ARLINGTON, Texas — Their bats went silent, and now so is a team’s heart. You might have expected the first to happen, but never the other.
Not this team, not these Rays. Their most enduring characteristic had always been finding a way to win. But with the season on the line Tuesday night in Game 6, Tampa Bay’s offense was as impotent as ever.
Once again, the Rays left it up to Randy Arozarena to carry them. The rookie leftfielder hit a first-inning home run — his record 10th of the postseason — but his teammates contributed next to nothing offensively in the 3-1 loss to the Dodgers.
The Rays went 0-for-4 with runners in scoring position in the first two innings, and then never got another runner to second base. They struck out 16 times against a parade of relief pitchers out of the Los Angeles bullpen.

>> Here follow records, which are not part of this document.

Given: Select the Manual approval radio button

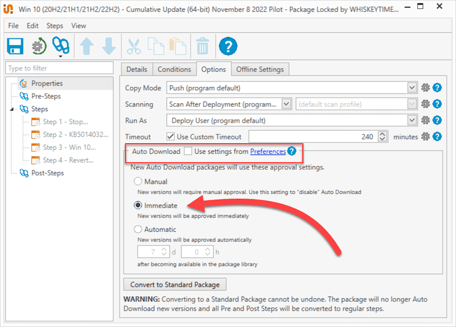Looking at the screenshot, I should (x=138, y=181).
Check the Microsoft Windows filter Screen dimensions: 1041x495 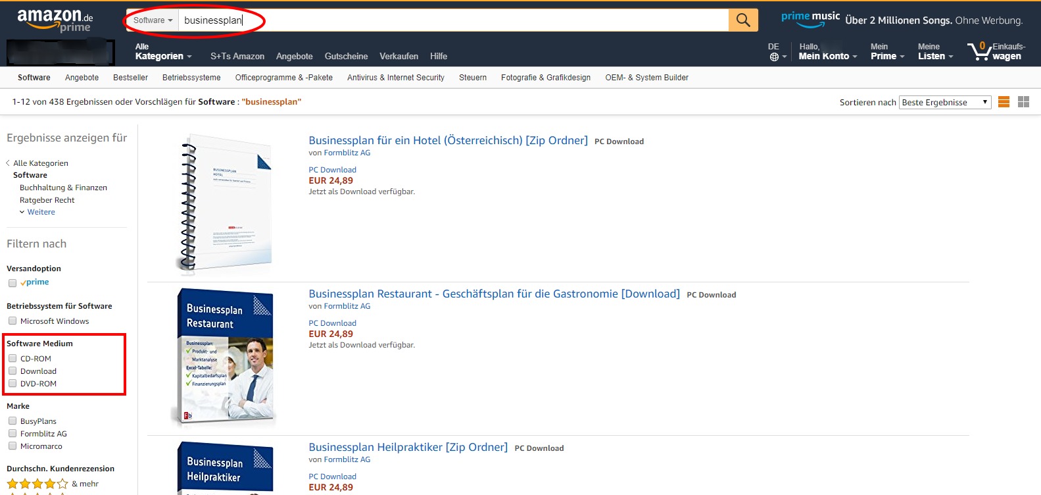click(x=12, y=321)
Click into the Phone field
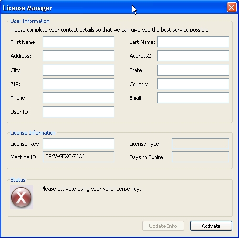Image resolution: width=239 pixels, height=238 pixels. tap(79, 98)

The decision to pull starter Blake Snell with a shutout going in the sixth inning will always be the focal point of the game — and probably the World Series from Tampa Bay’s standpoint — but centerfielder Kevin Kiermaier rightfully pointed out that the offense shared in the defeat.
“If we would have scored more runs and had better at-bats and tried to generate more offense to give Blake a little more breathing room he would have stayed in there,” Kiermaier said. “We did what we did, and it didn’t work out. Plain and simple.”

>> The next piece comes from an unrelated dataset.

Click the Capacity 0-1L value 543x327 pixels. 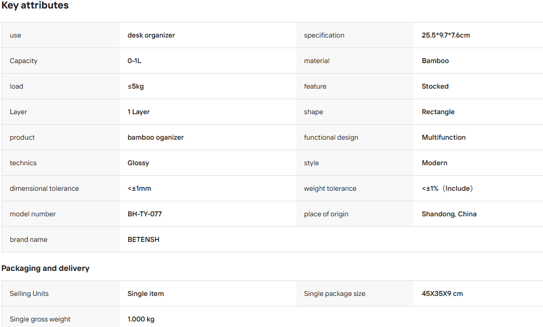click(134, 61)
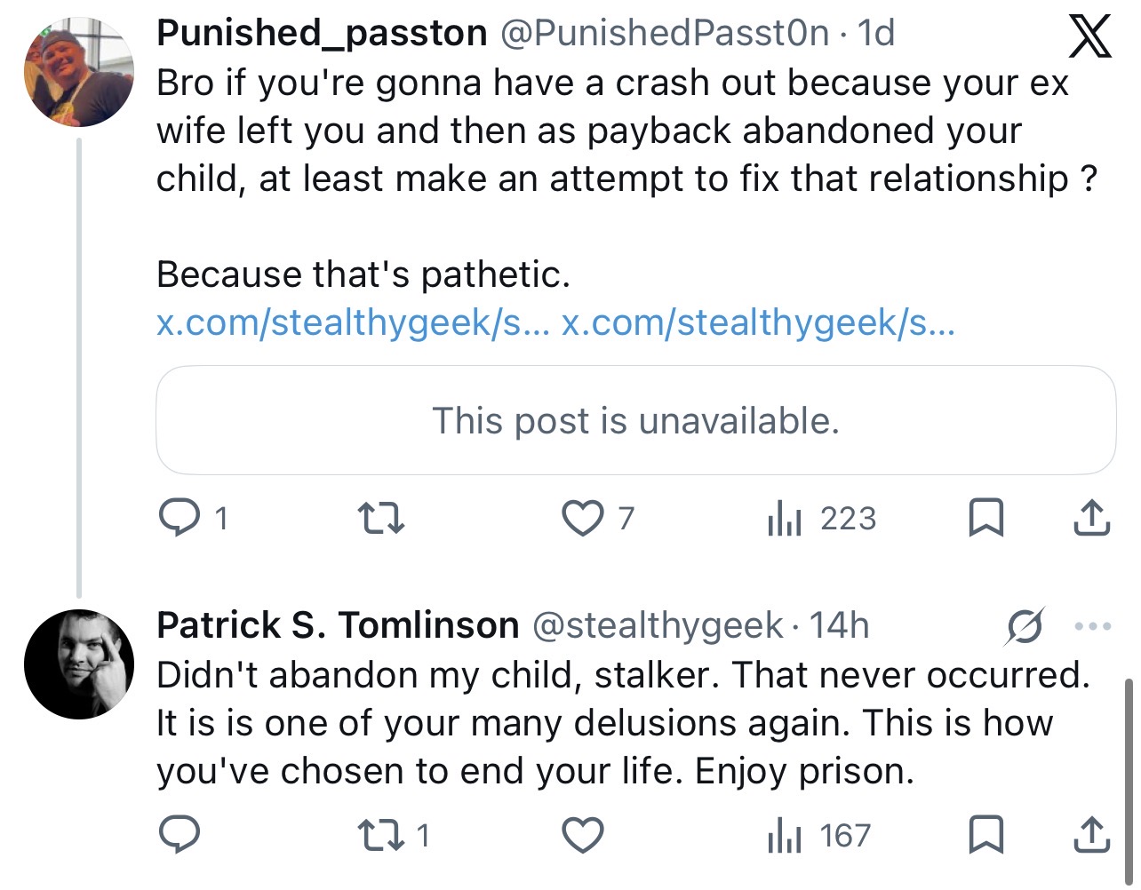Open Grok icon on Tomlinson's post
1141x890 pixels.
tap(1025, 626)
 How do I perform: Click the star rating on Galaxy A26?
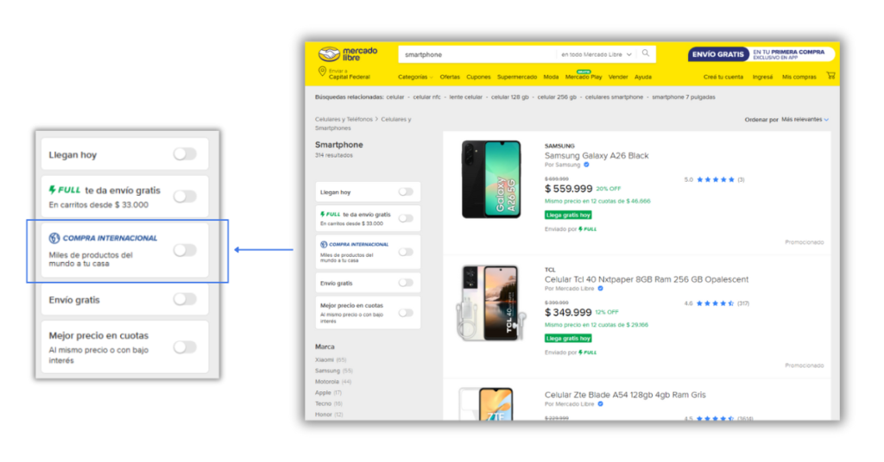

In retrospect, it’s pretty remarkable that Tampa Bay came within two victories of being World Series champions. In a record 20 postseason games, the Rays hit .211 as a team. Take away Arozarena’s historic .370 average, and the rest of the lineup hit .191.
It was a disappointing ending, but not really stunning for a team uniquely built with versatility and depth. There were no major stars, but also no obvious weaknesses. The defense was excellent, the pitching was deep and the hitting was good enough.
The Rays won with near complete balance. And they ended up losing the same way.
The Snell decision will end up being the defining moment, and that’s unfortunate. It was a mistake, but it was one of many letdowns over the course of the season’s final eight days. The offense disappeared and, other than Snell’s two World Series starts, the pitching was not as dominant as Rays fans had come to expect.
In the end, the Rays were not the best team in baseball in 2020, but they were the best story.
They were unifying without being political. They were inspiring without being cloying. They beat the odds, the bullies and the doubters. And they did it all with a childlike exuberance that, for three hours a night, made you forget the world outside your window.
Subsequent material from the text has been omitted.